Türkiye’de yasa ile kurulan Asgari Ücret Tespit Komisyonu var. Bu komisyonun bir temsil sorunu var. Bazı konfederasyonlar buna dahil edilmiyorlar. Bunun yanında nihai karar vericilerin siyaset yapıcılar tarafından verildiği dolayısıyla demokratik bir işleyişin olmadığın bir yapı söz konusudur. TÜİK’in geçim maliyeti hesaplaması yapılıyor. Bin önceki yılın geçim maliyetinin altında belirlenebiliyor.
On yıllardır TÜİK’in belirlediği geçim maliyetinin altında bir asgari ücret tespit edildiğini belirten Güngen, emekçilerin büyük bir kayba uğradığını söyledi. Ali Rıza Güngen şöyle devam etti:
‘Öngörülen enflasyon geçim maliyetine eklenmeli’
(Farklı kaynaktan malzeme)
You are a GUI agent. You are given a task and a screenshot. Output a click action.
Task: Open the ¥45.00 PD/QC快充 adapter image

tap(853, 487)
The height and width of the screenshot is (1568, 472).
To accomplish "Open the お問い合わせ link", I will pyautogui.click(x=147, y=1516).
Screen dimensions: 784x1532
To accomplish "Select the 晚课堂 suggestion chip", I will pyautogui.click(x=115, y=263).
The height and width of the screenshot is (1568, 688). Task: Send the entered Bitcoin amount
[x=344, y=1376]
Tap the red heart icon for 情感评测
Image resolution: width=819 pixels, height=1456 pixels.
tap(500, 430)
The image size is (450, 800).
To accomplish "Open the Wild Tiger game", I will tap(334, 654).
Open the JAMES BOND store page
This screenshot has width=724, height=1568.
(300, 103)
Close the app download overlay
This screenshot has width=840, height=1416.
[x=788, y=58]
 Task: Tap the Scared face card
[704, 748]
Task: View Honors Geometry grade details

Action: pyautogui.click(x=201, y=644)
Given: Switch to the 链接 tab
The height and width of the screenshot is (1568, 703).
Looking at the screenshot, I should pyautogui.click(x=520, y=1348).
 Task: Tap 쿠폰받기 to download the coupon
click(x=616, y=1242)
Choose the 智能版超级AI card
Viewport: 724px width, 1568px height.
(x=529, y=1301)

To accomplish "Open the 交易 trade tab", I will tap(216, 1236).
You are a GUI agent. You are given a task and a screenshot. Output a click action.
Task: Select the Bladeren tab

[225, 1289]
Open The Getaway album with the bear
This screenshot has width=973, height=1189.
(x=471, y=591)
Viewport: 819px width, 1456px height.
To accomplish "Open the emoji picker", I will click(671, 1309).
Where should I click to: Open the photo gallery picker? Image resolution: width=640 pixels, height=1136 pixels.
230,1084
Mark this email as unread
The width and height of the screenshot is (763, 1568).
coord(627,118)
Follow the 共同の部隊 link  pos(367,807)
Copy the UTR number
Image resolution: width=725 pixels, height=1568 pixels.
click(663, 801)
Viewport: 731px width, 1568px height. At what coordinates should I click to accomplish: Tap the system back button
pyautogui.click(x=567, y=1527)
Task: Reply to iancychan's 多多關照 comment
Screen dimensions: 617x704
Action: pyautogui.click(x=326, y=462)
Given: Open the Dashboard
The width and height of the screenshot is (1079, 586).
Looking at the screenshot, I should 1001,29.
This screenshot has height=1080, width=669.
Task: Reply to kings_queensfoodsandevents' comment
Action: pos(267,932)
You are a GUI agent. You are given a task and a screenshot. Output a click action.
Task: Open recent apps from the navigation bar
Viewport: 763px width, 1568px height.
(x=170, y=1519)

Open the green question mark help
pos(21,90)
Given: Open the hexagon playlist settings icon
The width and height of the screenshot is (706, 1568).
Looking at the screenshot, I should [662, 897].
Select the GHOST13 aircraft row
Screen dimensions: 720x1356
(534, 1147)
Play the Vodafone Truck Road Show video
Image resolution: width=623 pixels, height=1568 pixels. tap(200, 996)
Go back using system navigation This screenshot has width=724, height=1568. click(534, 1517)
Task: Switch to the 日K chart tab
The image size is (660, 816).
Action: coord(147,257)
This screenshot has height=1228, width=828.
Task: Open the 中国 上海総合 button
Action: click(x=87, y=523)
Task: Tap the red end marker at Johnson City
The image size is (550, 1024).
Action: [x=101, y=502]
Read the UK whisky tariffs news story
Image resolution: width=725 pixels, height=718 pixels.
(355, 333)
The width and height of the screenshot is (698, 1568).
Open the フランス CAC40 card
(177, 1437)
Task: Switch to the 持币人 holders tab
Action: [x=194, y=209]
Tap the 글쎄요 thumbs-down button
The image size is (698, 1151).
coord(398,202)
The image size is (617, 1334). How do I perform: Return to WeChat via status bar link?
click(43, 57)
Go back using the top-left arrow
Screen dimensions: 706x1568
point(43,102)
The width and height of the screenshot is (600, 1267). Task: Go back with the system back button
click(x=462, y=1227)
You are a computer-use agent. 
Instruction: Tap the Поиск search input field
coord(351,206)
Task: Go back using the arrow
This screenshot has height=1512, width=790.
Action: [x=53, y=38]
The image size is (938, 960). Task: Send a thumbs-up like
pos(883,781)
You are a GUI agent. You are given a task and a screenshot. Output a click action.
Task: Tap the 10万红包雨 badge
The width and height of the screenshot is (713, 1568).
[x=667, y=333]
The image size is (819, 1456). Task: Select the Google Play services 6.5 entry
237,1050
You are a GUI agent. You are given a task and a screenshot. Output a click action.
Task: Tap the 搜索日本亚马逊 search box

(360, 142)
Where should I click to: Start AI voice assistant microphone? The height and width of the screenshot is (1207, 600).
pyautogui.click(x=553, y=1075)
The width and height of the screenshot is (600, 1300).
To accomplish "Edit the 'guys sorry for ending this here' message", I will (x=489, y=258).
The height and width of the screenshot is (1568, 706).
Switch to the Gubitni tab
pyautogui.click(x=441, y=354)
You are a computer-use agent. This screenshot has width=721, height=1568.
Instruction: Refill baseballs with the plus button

“TÜİK’in yaptığı maliyet hesabı özellikle 2019 yılında sorunlu olduğunu belirtmek lazım. TÜİK yaptığı hesaplama yönteminde bir değişiklik yaptı ve bunu bize açıklamıyorlar. 2018 yılı Kasım ayında 2.213 lira belirledikleri hesabı, bu sene 2.231 lira olarak getirdiler. Hepimiz enflasyonun ne kadar olduğunu biliyoruz. Şimdi bu rakama devletin kendi öngördüğü enflasyonu eklemesi gerekiyor. Çünkü bu rakam 2019 yılı Kasım ayı itibariyle yapılan bir hesap. Hesabın kendisi sorunlu olsa dahi, Asgari Ücret Tespit Komisyonu sanki bu rakam bir sonraki yılın tümü için geçerli olacakmış ve değişme olmayacakmış gibi ele alıyor. Bu rakam bir sonraki yıl geçerli oluyor. Dolayısıyla burada bir sorun var. Öngörülen enflasyonun minimum belirlenen geçim maliyetine eklenmesi gerekir.”
Hükümetin son 10 yıllık yaklaşık yüzde 5’lik bir enflasyon hedefi bulunduğunu belirten Güngen, “10 yıldır bir kez bile tutturulmadı. Başka bir sorun da TÜİK’in belirlediği maliyet hesabından daha aşağıda bir asgari ücret belirlenmesinden kaynaklı kayıp var” diye konuştu. Güngen şöyle devam etti:
‘600 milyar lira bankalara ve sermayeye yapılan dolaylı aktarımdır’
“Sadece 2019 yılı için bir asgari ücretli 2.310 lira alması gerekenden daha az ücret aldı. Yani yılda bir maaş almadı. Ak Parti iktidarı döneminde bütün asgari ücretlilerin kaybı 600 milyar liraya ulaştığını görüyoruz. Bu çok önemli bir rakam. Çünkü Türkiye’deki hanelerin borç miktarı da bu kadardır. İnsanlar geçinemediği ve sürekli borçlanmaya itiliyor. Bu 600 milyar lira bankalara ve sermaye sahiplerine yapılan dolaylı bir aktarımdır.”
‘Emekçilerin yarısı asgari ücret ve civarında ücret alıyor’
“Asgari ücret bir istisna olması gereken bir ücrettir. Ücretlilerin yüzde 5-10’unun alması gereken bir ücrettir. Türkiye’de ise bu yüzde 40 civarındadır. Asgari ücretin biraz daha fazlasını dikkate aldığımızda kabaca ücretlilerin yarısı asgari ücret ve civarında ücret alıyor.
İnsanca bir yaşam için alınması gereken ücretten daha az bir ücret vererek insanları borçlandırmaya ittirmek ve bu borç karşılığında yüksek bir faiz ödemek zorunda bırakmak ve bir kaynak aktarımını yapmak herhalde AKP yönetiminin en temel başarılarından biridir.”